We next evaluated the association of putative neoantigen load and the number and phenotypes of infiltrating immune cells by lesion- and patient-wise comparisons. The lesion-wise comparison evaluated neoantigens and infiltrating immune cell characteristics from the individual AAH lesions, while in the patient-wise analysis these endpoints were aggregated for the corresponding patient. At the patient level, the percentage of PANs significantly correlated with the average percentage of CD8+ T cells infiltrating AAH lesions (Kendall τ = 0.61, P = 0.02; Fig. 3B, top) but not to those infiltrating AIS/ADC (Kendall τ = 0.14, P = 0.7; Fig. 3B, bottom). At the lesion level, we found that the percentage of CD8+ T cells infiltrating AAH correlated strongly with the percentage of PANs in the respective lesions (Kendall τ = 0.56, P = 0.0003; Fig. 3C).

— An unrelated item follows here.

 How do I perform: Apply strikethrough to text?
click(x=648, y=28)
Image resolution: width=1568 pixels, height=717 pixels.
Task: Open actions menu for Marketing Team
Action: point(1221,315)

Furthermore, AAH lesions with greater neoantigen loads had significantly more infiltrating CD4+ T cells (Kendall τ = 0.32, P = 0.05; Fig. 3D) and PD-L1–positive cells (Kendall τ = 0.44, P = 0.01; Fig. 3E). These results indicate that the high percentage of PANs promotes CD8+ T-cell infiltration in AAH lesions, whereas the overall neoantigen load in AAH is associated with CD4+ T-cell infiltration and PD-L1 expression.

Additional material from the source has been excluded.